VF Ivano Dibona follows the Zurlon-ridge. It is a historical route used in World War I, and later restored and made safe for tourists. At the beginning is the longest via ferrata suspension bridge in the Dolomites, the 27-metre-long Ponte Cristallo.

The via ferrata VF Renato de Pol can be used for access from the western side of the Cristallo massif.

Winter sports
Cristallo is one of the major skiing areas in the surroundings of Cortina. The former Staunis Verticale slope is one of the steepest in the Alps. There are numerous freeride ski routes on Monte Cristallo. The very steep gullies of the Forcella Staunis are known.

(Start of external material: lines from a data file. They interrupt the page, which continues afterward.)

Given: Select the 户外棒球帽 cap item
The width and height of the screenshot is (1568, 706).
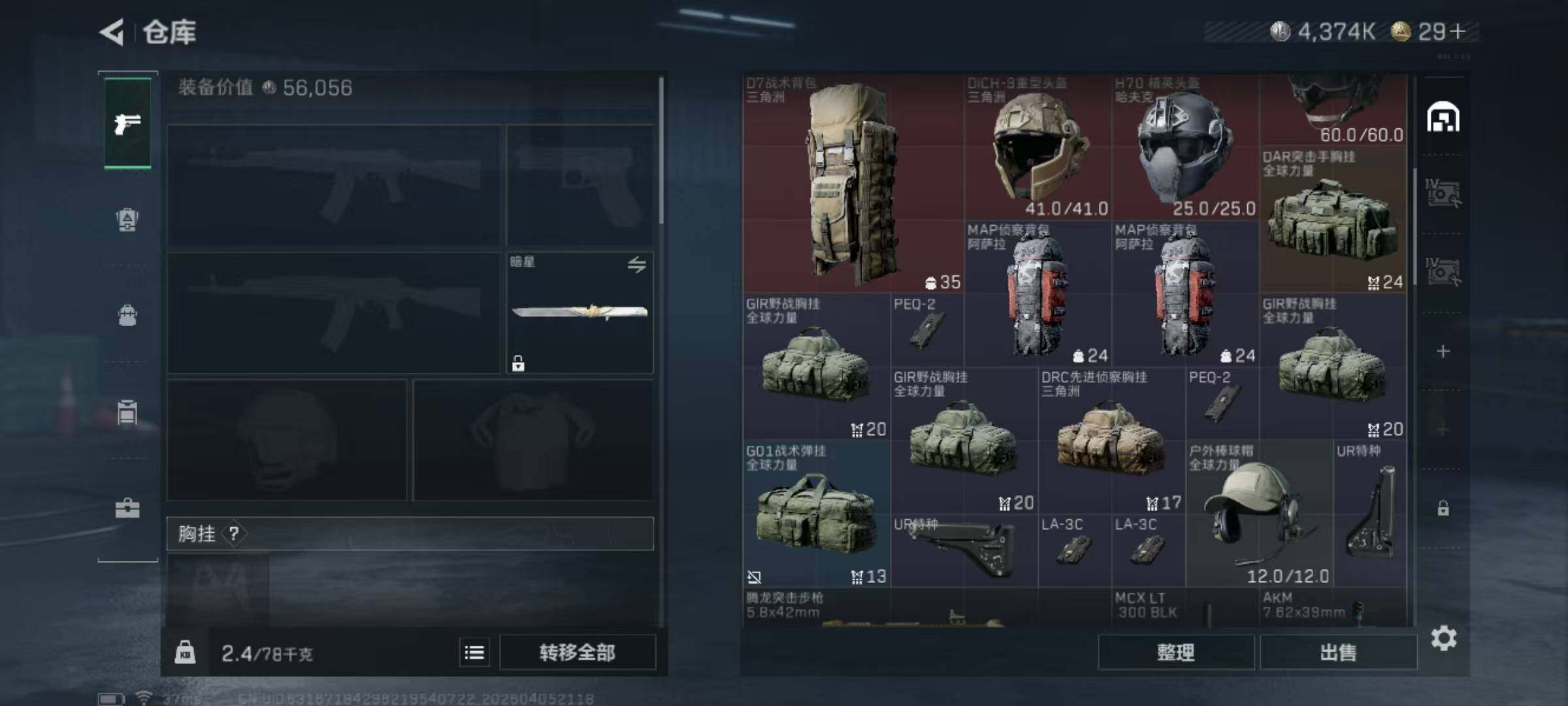Looking at the screenshot, I should click(x=1259, y=514).
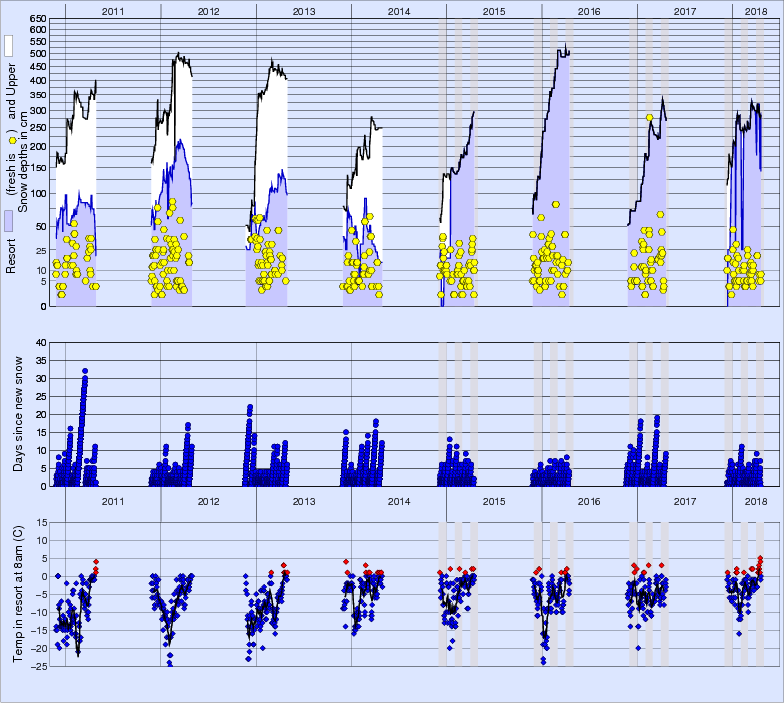Image resolution: width=784 pixels, height=703 pixels.
Task: Click the highest yellow fresh snow dot in 2016
Action: 556,204
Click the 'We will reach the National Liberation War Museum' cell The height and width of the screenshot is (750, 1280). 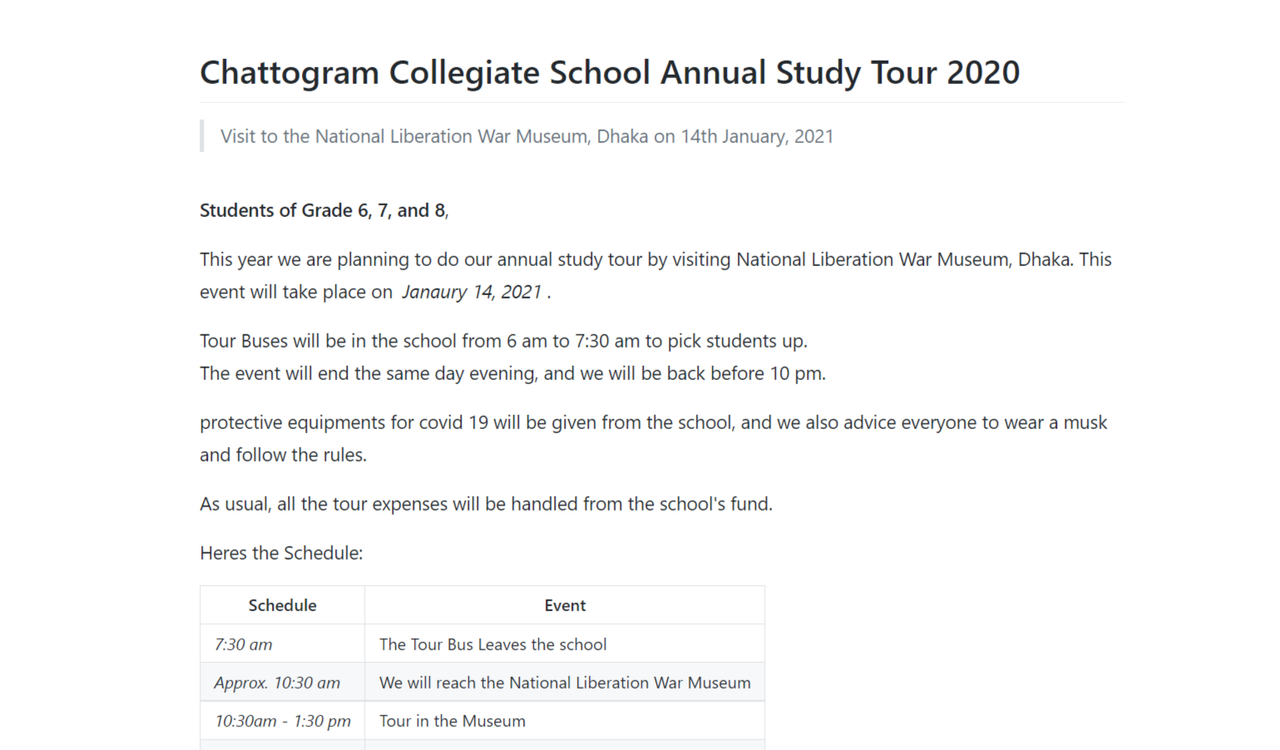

To the east of Monte Cristallo there is a small ski area at Lake Misurina.

Cabins (rifugi) and restaurants
Some of the cabins and restaurants available are the Rifugio Son Forca at 2,235 m; Capanna Guido Lorenzi at 3,003 m (Auronzo di Cadore); Ristorante Rio Gere at 1,680 m; Ristorante Lago Scin at 1,336 m; Ristorante Staulin at 1,370 m; Ristorante Son Zuogo at 1,800 m.

History
During World War I there was considerable military activity in the mountain. The front lines between Italian and Austro-Hungarian troops went through the mountains. Remains of ladders and barracks are still found today, and transport lines (ferratas) have been restored. At the passes Cimabanche and Tre Croci there are Italian bunkers from the time of World War II.

Popular culture
In 1993 the film Cliffhanger was shot on and around the bridge on the Zurlon-ridge, as well as some of the other peaks in the area. The mountain film The Blue Light from 1932 revolves around Monte Cristallo.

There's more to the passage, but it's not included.